The call is part of a broader set of facts included in the whistleblower complaint that is at the center of a showdown between the executive branch and Congress, with officials in the Trump administration refusing to divulge any information about the substance of an August 12 report to the inspector general of the U.S. intelligence community.

The revelation that Trump pushed Zelensky to pursue the Biden probe, which was first reported by the Wall Street Journal, represents the most detailed account so far of the president’s conduct that prompted a U.S. intelligence official to file a whistleblower action against the president.

The disclosure comes amid new details about the White House’s role in preventing Director of National Intelligence Joseph Maguire from complying with Congressional demands for the material in the complaint.

White House Counsel Pat Cipollone has been engaged in the matter since shortly after the whistleblower action surfaced, officials said, helping to identify legal obstacles to the sharing of information that could be politically damaging to Trump.

Cipollone’s involvement reveals a more direct White House role in the dispute than has previously been reported.

The issue has become a source of tension between the White House and the office of the DNI, with Maguire forced into the position of fending off lawmakers’ demands – citing jurisdictional objections – while the White House avoids asserting executive privilege or taking a clear legal position.

Maguire’s scheduled testimony in open session before the House Intelligence Committee next week could force the White House’s hand.
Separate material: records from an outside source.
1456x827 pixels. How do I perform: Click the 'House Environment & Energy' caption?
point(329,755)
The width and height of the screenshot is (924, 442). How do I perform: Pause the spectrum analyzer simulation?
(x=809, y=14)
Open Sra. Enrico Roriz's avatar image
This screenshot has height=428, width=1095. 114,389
He is almost certain to face questions about any direction he has taken from the White House.

Maguire has also turned to the Justice Department’s Office of Legal Counsel for guidance on the matter, according to a senior administration official who said, “Those consultations are ongoing. At no time has Pat Cipollone personally directed the DNI to withhold information from Congress.”
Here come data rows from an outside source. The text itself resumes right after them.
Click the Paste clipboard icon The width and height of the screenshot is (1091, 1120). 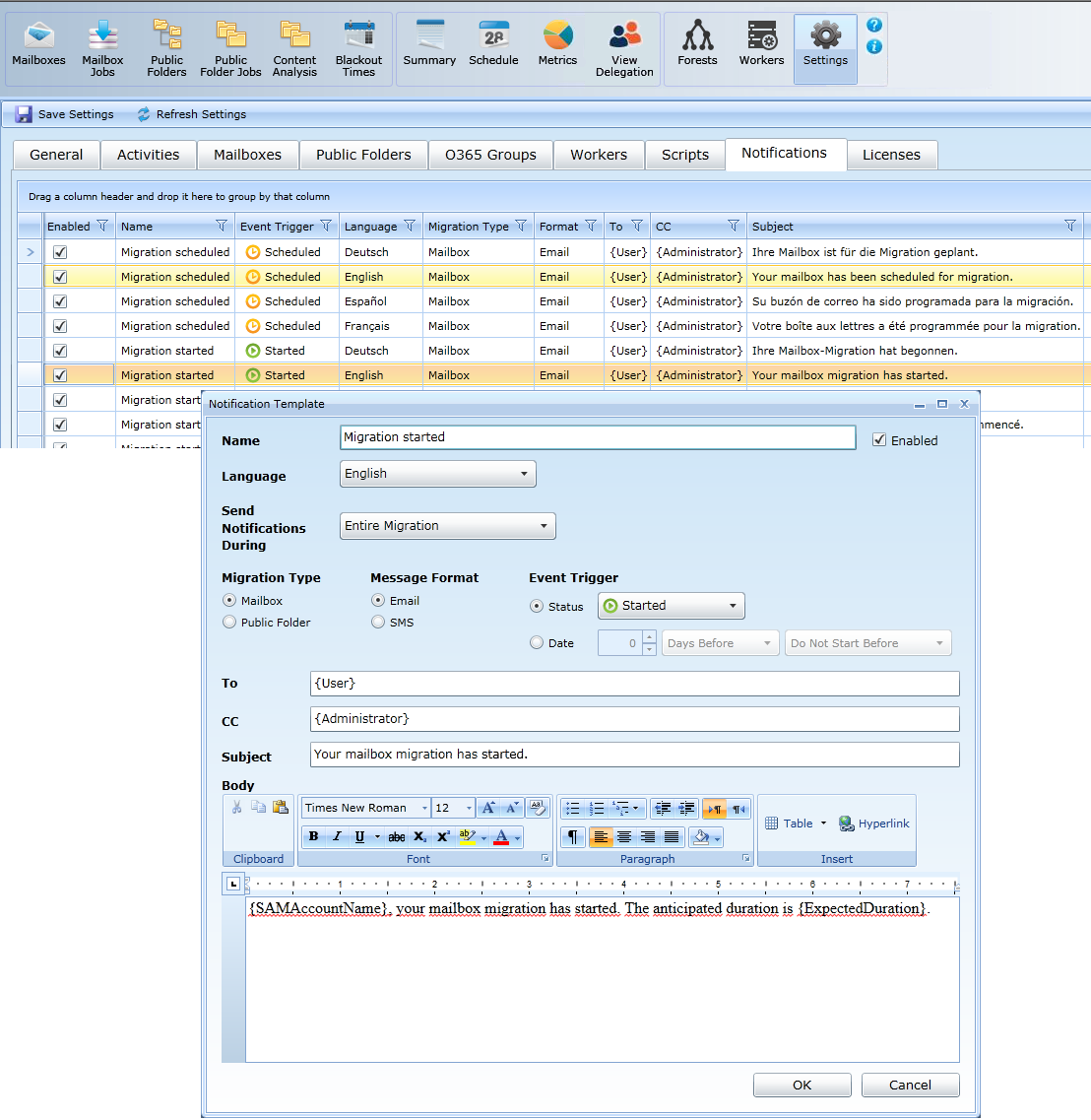pyautogui.click(x=281, y=808)

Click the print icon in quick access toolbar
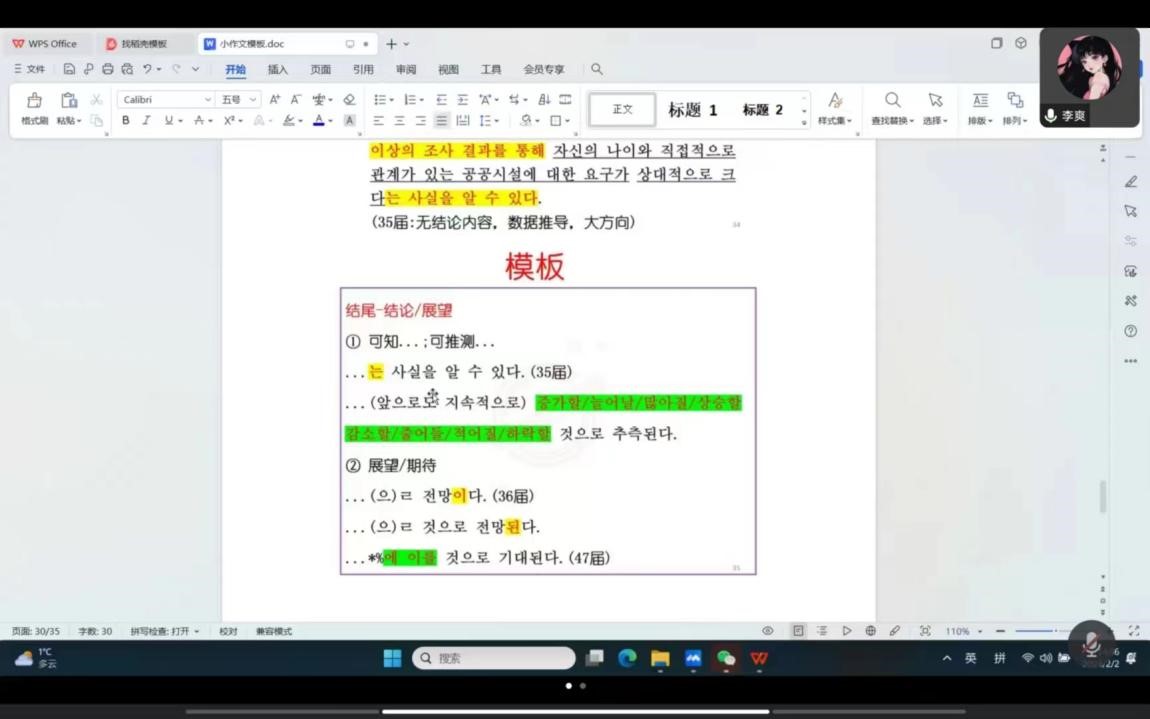tap(108, 70)
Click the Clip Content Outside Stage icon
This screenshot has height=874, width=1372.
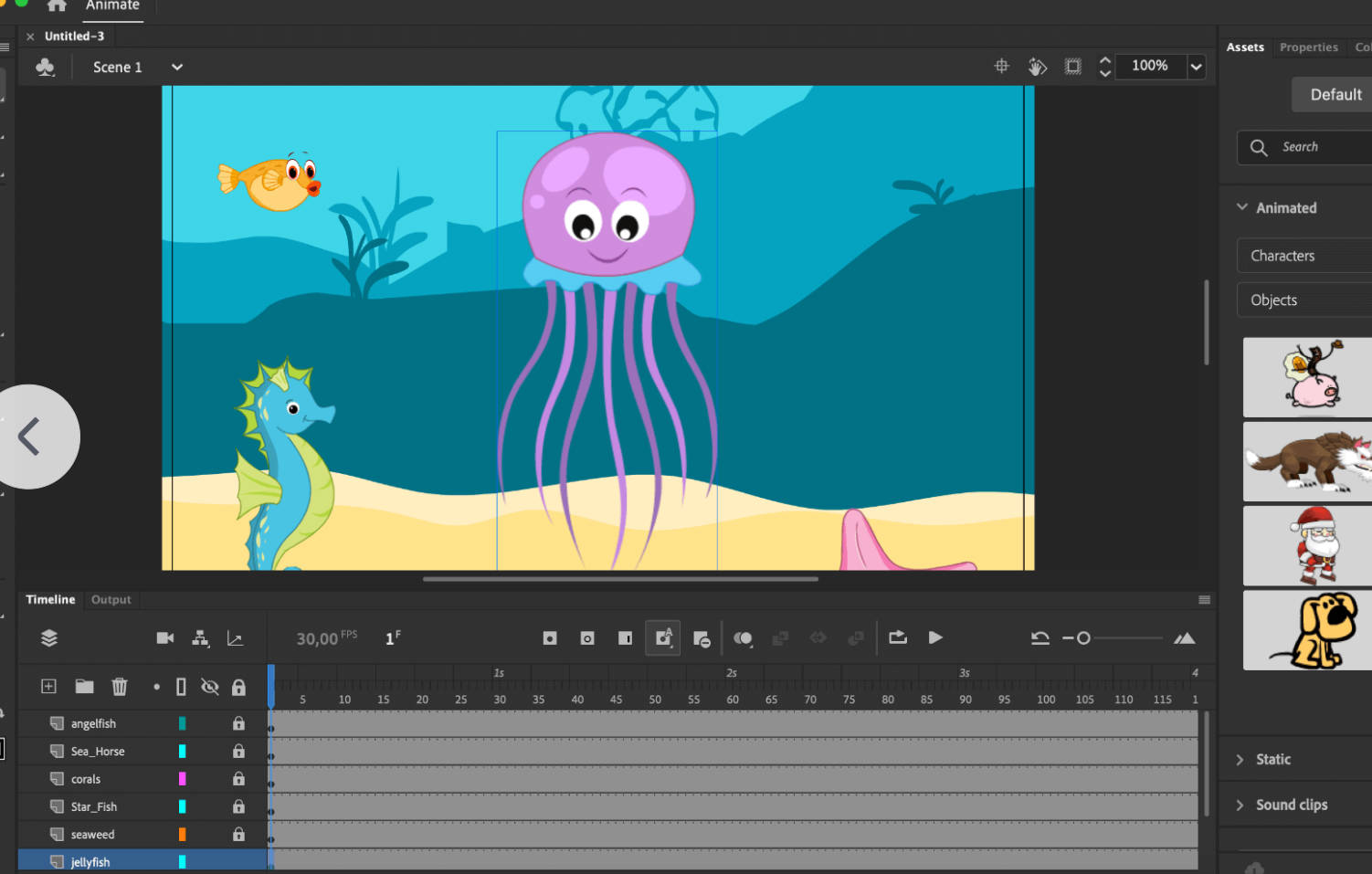(1072, 66)
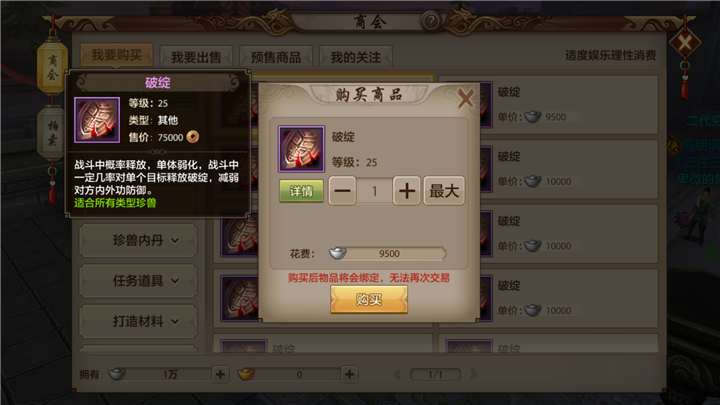Click the 最大 max quantity button
This screenshot has width=720, height=405.
tap(444, 191)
Even so, the administration has essentially rebuffed the legislative branch, arguing that the whistleblower complaint does not fall under the intelligence director’s jurisdiction, because it pertains to communications by someone outside the intelligence community.

It is now clear those communications center on Trump, who again on Friday denied that had engaged in any inappropriate discussions with world leaders but refused to say whether he brought up the Biden investigation on the call with Zelensky.

“It doesn’t matter what I discussed,” Trump said in an exchange with reporters.

Trump’s former lawyer, Rudy Giulliani, has persistently prodded Ukrainian officials in recent months to more aggressively pursue an investigation involving Biden that Ukrainian officials had abandoned and have described as baseless. Hunter Biden served as a board member on a Ukrainian energy company while his father served as vice president.